#### EXERCISE A:
From the quoted line of the passage on Shakespeare's King John, list every pair in which the same word appears on both sides of "for."
#### EXERCISE B:
Answer these questions using the passage on Shakespeare's King John:
(i) Who broadcast an audio production of Richard II?
(ii) Which Shakespeare scholar does the passage quote?
(iii) Which country is John getting ready to fight as the play opens?
#### EXERCISE C:
Carry on the passage about Shakespeare's King John from its last sentence.

═════ PASSAGE PROVIDED

Recently, NPR broadcast their audio production of Shakespeare’s Richard II. I‘d like to discuss a less often performed play of Shakespeare’s about another failed English king, Shakespeare’s King John. It resonates as an absolutely modern play in the sense that Machiavelli is modern: with penetrating insights into the hypocrisies and double-dealings of the ruling elites.

The Shakespeare scholar James Shapiro likes to say that in Shakespeare’s plays, the kings are brought down because they don’t understand that the pressures of the time are going to be far more intense than anything they had previously imagined. They don’t grow into their roles to meet the time; instead they are crushed by their inadequacies. They don’t recognize that the old order has lost all legitimacy and the new world is struggling to be born. It’s always a time of great anxiety for both the elites and the underlings. Feel free to draw comparisons to our own time—as you should.

As King John opens, John, the English King, is readying for war with France, with the French declaring their legitimate right over several disputed territories. But King John will have none of it and vociferously defends England’s claim: “Here have we war for war and blood for blood/ Controlment for controlment: so answer France.”

══════════
═════ DATA EXCERPTS

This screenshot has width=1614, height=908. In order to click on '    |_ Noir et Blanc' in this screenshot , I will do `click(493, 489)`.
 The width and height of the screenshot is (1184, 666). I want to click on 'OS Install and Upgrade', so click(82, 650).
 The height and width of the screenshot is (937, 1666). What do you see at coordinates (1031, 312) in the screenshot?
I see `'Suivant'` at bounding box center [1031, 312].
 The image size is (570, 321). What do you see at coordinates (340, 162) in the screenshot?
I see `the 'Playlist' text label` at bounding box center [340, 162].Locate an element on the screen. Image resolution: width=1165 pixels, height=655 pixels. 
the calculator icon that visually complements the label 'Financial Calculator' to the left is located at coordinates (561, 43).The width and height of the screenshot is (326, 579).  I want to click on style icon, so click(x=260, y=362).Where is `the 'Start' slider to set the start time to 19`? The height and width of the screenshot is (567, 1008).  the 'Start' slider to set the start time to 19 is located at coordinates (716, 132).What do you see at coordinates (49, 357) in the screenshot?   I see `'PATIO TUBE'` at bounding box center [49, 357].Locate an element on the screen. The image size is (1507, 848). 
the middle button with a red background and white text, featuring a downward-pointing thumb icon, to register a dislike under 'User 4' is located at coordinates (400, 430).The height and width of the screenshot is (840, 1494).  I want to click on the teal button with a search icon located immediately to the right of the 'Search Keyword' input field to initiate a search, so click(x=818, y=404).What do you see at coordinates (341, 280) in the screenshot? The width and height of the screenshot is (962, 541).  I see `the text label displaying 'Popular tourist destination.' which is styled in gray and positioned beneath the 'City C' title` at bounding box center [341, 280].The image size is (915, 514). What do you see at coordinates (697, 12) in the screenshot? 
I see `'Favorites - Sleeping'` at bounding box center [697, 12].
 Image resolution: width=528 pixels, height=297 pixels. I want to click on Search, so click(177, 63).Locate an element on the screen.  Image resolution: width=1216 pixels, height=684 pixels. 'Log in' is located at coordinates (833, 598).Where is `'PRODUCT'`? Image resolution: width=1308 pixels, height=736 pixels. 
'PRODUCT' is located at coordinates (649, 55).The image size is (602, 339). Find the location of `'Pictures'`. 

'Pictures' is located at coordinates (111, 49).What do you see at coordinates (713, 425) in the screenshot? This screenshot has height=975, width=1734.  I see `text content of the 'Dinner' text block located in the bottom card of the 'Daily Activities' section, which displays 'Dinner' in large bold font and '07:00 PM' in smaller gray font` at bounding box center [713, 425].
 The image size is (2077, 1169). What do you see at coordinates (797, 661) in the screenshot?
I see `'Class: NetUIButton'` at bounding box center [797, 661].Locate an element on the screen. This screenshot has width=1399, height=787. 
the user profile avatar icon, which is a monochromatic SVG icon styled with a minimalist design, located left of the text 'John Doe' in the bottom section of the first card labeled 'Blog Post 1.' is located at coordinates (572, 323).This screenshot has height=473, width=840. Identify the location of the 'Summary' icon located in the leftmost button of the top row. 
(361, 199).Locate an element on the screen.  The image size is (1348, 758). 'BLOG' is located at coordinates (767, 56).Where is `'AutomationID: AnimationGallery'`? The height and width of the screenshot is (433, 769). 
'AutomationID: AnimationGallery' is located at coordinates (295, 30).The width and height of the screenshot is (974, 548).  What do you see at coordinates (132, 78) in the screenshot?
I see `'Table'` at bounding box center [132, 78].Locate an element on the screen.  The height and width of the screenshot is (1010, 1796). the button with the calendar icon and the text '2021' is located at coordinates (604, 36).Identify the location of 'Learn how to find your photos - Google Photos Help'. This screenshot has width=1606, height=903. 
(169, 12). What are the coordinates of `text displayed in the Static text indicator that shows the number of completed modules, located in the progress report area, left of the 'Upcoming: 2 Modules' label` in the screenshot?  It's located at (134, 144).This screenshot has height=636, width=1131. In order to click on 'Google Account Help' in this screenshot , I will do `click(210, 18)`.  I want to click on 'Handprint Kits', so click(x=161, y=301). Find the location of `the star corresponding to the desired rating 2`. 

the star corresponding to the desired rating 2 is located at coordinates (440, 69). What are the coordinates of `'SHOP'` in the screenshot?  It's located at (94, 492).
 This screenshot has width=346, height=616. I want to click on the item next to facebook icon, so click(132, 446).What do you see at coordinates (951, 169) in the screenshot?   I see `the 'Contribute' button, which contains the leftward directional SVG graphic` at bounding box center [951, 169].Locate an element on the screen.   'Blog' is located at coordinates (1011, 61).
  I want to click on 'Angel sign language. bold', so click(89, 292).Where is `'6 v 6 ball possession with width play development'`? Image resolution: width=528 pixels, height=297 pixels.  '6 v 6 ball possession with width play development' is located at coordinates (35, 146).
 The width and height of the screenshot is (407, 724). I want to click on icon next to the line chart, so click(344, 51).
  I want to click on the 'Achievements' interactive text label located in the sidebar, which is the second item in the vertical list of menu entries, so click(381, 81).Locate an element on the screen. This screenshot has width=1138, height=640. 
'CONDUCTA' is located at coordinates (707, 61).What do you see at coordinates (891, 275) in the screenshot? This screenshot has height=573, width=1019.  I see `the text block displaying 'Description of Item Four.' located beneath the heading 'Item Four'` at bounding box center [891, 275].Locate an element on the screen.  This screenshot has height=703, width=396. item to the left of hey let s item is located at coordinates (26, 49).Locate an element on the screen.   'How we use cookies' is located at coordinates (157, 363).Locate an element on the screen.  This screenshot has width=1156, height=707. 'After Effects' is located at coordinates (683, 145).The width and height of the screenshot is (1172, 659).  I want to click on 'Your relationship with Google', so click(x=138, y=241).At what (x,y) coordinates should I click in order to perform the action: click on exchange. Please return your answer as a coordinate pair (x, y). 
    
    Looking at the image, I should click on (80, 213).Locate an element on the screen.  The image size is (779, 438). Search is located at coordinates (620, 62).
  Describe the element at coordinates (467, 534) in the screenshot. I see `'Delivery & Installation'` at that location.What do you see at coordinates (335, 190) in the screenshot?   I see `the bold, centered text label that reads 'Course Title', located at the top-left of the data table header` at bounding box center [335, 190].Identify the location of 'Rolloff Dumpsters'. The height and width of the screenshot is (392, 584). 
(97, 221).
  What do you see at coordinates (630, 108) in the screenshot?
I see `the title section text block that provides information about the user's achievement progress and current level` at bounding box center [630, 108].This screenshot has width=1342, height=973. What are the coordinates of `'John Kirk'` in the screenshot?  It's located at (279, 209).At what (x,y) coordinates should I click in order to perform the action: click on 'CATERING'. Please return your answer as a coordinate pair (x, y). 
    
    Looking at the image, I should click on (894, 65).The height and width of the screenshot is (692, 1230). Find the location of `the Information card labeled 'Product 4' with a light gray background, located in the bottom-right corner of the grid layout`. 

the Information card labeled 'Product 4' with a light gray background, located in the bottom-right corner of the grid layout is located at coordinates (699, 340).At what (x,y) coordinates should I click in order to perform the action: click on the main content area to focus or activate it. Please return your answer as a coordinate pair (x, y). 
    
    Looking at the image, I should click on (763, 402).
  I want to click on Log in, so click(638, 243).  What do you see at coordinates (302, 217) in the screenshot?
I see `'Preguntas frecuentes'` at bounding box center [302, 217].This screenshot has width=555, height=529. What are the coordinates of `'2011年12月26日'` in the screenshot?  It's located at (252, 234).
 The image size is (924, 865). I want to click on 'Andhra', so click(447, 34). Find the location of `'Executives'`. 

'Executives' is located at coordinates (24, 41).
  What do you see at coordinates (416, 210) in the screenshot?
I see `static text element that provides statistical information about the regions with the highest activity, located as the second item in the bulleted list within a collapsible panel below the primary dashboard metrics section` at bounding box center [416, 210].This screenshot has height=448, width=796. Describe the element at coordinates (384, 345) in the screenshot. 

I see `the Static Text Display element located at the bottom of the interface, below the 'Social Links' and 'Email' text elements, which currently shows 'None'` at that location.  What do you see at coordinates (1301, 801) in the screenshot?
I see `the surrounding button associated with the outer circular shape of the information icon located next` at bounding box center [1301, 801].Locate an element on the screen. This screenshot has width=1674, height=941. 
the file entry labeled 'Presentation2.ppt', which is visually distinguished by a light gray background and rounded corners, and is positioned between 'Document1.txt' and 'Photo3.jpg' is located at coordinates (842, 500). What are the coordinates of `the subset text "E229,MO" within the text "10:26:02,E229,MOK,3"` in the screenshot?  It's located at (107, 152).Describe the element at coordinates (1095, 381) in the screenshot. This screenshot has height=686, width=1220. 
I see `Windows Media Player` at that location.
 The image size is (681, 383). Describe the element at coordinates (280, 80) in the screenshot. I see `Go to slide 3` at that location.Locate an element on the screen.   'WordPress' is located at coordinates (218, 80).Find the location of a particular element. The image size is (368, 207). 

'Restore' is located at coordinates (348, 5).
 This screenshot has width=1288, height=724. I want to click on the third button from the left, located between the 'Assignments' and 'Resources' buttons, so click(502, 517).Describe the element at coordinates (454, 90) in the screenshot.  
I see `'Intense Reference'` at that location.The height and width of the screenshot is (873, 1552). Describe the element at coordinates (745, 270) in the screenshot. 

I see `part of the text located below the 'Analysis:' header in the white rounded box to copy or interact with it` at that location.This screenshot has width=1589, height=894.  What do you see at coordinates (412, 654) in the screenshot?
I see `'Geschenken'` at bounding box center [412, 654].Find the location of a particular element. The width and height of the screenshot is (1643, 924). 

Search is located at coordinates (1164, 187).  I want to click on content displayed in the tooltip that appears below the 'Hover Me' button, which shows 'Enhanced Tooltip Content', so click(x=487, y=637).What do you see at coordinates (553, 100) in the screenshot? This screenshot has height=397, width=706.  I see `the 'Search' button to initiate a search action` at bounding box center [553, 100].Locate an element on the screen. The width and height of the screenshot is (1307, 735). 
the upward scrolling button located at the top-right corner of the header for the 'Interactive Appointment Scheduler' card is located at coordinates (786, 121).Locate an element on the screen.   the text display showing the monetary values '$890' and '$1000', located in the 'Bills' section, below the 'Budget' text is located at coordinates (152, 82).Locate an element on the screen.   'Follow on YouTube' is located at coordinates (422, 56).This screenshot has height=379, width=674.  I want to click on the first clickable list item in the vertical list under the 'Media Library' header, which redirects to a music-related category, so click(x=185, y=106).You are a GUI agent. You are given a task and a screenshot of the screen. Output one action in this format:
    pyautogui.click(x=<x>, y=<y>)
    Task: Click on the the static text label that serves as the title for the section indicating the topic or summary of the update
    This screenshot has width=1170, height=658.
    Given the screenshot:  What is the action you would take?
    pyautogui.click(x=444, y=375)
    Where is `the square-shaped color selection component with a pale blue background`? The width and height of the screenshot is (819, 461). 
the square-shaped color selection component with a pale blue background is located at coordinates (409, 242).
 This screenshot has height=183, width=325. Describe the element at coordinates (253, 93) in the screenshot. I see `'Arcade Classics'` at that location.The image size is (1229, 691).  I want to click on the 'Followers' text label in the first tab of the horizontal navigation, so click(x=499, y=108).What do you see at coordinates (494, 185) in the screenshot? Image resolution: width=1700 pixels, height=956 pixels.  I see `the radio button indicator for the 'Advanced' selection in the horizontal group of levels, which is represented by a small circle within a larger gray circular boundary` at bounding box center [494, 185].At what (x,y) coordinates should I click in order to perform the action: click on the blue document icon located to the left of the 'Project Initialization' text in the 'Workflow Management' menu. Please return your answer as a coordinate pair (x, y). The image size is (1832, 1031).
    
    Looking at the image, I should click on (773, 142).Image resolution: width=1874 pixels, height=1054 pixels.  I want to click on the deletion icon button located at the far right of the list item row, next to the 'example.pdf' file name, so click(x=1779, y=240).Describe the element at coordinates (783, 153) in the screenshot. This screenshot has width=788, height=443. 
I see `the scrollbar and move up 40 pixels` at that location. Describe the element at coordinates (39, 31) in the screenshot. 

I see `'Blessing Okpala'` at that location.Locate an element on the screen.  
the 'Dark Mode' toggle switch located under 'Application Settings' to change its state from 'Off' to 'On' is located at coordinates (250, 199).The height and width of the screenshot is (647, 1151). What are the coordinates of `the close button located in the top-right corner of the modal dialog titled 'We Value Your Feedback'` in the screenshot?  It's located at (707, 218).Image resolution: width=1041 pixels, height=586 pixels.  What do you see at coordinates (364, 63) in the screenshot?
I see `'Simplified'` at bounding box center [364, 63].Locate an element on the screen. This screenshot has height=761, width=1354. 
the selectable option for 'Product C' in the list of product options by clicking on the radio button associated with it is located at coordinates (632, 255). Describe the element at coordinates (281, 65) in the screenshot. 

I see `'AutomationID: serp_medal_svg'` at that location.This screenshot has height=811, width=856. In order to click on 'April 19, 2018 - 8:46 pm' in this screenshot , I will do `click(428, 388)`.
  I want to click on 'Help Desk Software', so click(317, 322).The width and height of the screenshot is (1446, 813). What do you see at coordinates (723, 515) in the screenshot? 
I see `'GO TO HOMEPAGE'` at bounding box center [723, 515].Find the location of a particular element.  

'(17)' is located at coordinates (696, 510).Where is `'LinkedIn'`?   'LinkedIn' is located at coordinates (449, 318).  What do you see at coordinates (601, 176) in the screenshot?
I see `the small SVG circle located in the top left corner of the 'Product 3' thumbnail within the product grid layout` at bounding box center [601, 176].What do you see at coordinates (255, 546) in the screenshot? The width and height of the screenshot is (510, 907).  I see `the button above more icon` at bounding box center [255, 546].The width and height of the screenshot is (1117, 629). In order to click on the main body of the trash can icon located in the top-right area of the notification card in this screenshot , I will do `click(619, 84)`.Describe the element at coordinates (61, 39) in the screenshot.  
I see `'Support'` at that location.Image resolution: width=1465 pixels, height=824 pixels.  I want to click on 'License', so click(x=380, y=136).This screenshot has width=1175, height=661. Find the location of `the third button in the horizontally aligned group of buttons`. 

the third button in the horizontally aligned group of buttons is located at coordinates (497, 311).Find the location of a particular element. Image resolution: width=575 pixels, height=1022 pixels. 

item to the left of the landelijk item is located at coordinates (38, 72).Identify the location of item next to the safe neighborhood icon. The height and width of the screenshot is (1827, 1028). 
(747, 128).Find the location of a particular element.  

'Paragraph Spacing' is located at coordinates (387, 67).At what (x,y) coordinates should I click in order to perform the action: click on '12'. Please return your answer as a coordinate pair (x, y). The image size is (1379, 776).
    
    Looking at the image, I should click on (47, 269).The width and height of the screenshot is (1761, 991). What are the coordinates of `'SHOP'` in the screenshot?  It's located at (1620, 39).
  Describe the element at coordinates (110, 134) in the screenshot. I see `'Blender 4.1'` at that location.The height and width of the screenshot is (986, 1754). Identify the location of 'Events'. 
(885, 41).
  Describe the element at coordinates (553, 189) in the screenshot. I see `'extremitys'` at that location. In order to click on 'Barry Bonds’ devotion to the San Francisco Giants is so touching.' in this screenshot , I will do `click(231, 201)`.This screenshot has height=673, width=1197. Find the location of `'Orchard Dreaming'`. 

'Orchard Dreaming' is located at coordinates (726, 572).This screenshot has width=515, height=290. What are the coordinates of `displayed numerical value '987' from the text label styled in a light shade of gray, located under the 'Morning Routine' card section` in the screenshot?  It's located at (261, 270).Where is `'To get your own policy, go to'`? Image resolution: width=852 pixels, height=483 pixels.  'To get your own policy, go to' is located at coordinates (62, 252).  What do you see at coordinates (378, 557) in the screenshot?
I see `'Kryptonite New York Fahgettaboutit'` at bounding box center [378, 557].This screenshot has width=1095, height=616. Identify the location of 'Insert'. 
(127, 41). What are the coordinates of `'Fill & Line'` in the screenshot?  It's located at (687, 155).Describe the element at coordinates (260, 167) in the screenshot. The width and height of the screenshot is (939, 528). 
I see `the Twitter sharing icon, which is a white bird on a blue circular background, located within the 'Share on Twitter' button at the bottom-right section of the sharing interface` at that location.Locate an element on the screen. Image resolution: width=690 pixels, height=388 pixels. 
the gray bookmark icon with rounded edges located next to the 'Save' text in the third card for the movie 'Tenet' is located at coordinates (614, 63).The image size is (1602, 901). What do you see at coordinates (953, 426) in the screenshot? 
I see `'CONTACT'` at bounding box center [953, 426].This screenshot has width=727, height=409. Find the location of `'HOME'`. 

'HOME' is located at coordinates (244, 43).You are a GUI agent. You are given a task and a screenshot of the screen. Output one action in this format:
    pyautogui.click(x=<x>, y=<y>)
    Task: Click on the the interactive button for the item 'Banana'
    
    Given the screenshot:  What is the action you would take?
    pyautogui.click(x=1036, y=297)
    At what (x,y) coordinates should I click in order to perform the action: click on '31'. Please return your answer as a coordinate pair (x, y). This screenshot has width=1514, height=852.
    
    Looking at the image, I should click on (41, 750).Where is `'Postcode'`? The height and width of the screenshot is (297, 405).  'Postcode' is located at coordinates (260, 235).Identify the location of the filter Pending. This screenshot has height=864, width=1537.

══════════

#### ANSWER SECTION A:
war for war
blood for blood
controlment for controlment

#### ANSWER SECTION B:
(i) NPR
(ii) James Shapiro
(iii) France

#### ANSWER SECTION C:
And John is not just defending the legitimacy of England’s ownership of territory—John is also defending the legitimacy of his personal claim to the throne. It’s not a given that John is the legitimate heir. John’s dead older brother, Geoffrey, still has a living heir, a young boy named Arthur, and though John has declared himself King of England (he of the Magna Carta) with the backing of the newly risen landowner class of nobles, there are those pushing the line of the young Arthur, and they ally themselves with the French to stake their own claim to legitimacy.

And Shakespeare really likes to play with this notion of legitimacy and illegitimacy. One character, a military adventurer named Philip, is literally illegitimate, having been secretly fathered by Richard The Lion-Hearted during an adulterous rendezvous. Phillip would rather be known as an illegitimate son, and give up his ancestral rights to his family property, than to disavow his real father. Rather than run from illegitimacy, he embraces it with the title “The Bastard.”

So it’s off to war. The poor citizens of a disputed walled town have to decide which of the bellowing forces, the French or the English, they would rather surrender to. One citizen of the town agreeably says that they would gladly be ruled by the King of England—if they only knew who that legitimately was. So when you decide, let us know. And in an attempt to forestall what they know will be a coming war, the town’s citizens propose a compromise—why not have the son of the French King and the daughter of the English King marry and form a happy alliance between the two forces and establish legitimacy that way?

But not so fast…

Constance, the mother of young Arthur, the Mother of All Tiger Moms, who has aligned with the French forces, bitterly refuses such a compromise—she wants to see her son Arthur on the throne: “War! War! No peace. Peace to me is a war!” So Constance along with the French get their war.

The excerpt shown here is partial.